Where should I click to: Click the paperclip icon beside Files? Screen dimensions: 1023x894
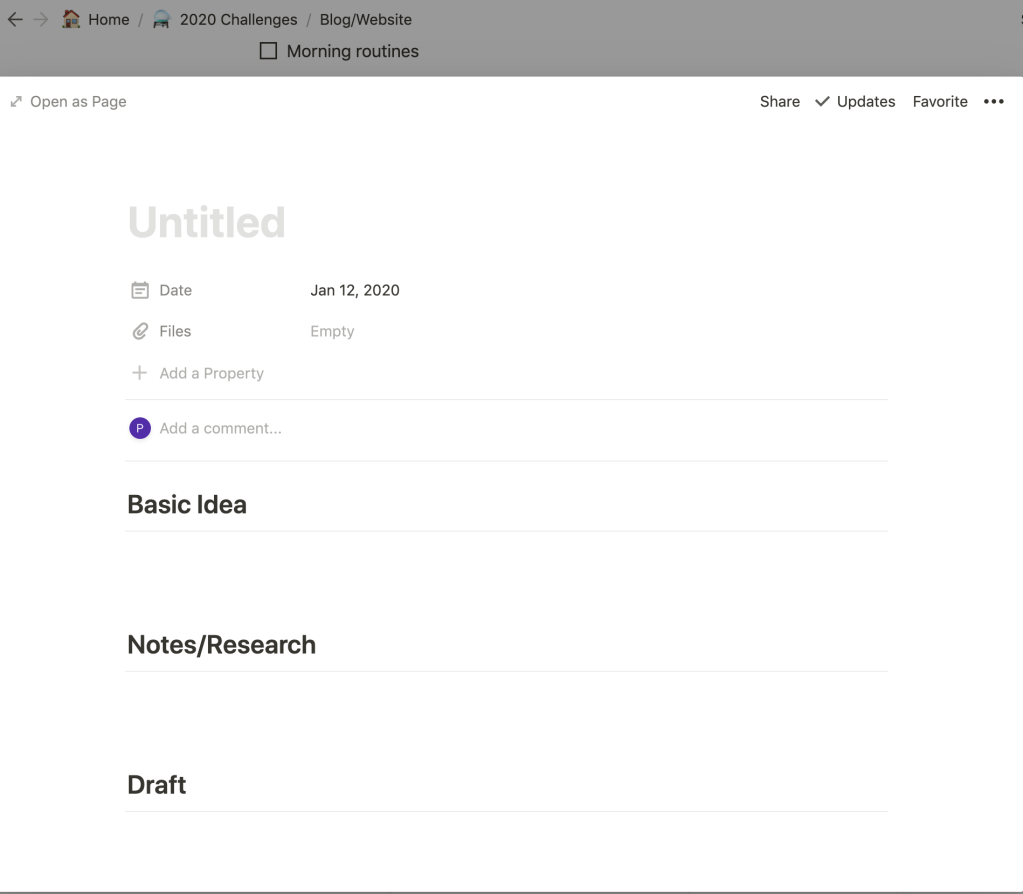(x=140, y=331)
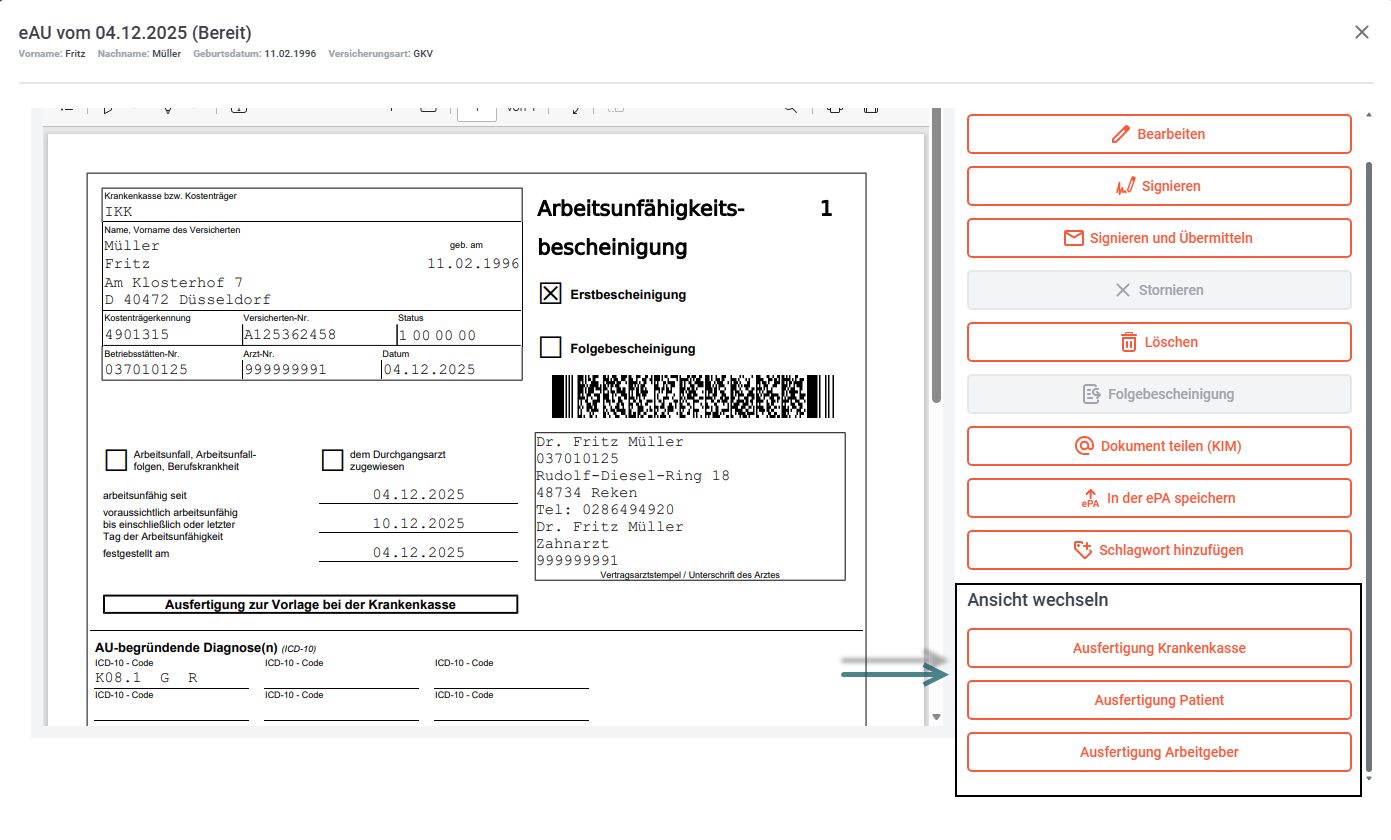1391x840 pixels.
Task: Click the PDF viewer vertical scrollbar
Action: point(936,260)
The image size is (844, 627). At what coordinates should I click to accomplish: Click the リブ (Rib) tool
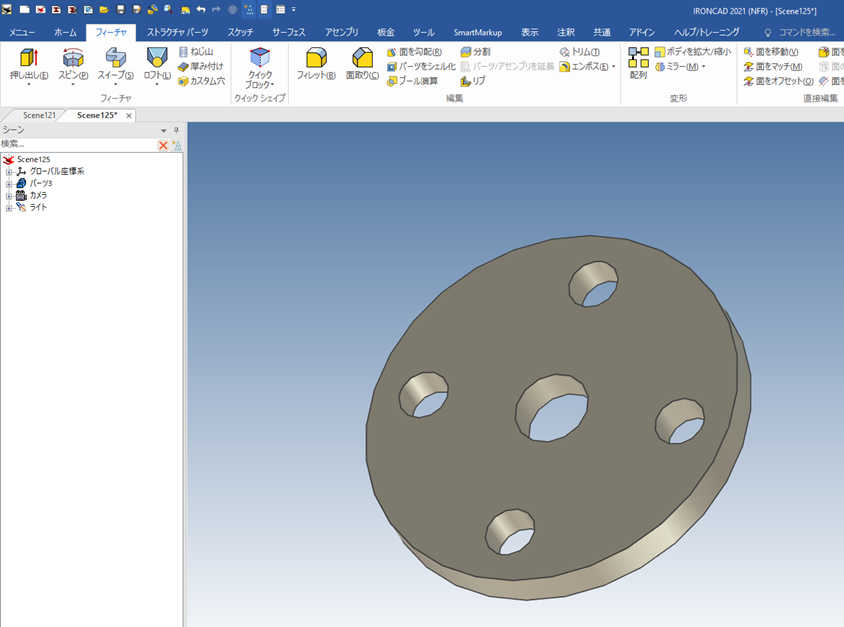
■ ■ ■
Aim
Format the records above as a numbered list with one line per number, skipping any blank lines and leaving out the pictures.

Expected answer
1. Where should I click to: Click the paperclip icon beside Files? Screen dimensions: 1023x894
2. (x=140, y=331)
3. 1391x840 pixels.
4. Task: Click the PDF viewer vertical scrollbar
5. Action: point(936,260)
6. The image size is (844, 627). At what coordinates should I click to accomplish: Click the リブ (Rib) tool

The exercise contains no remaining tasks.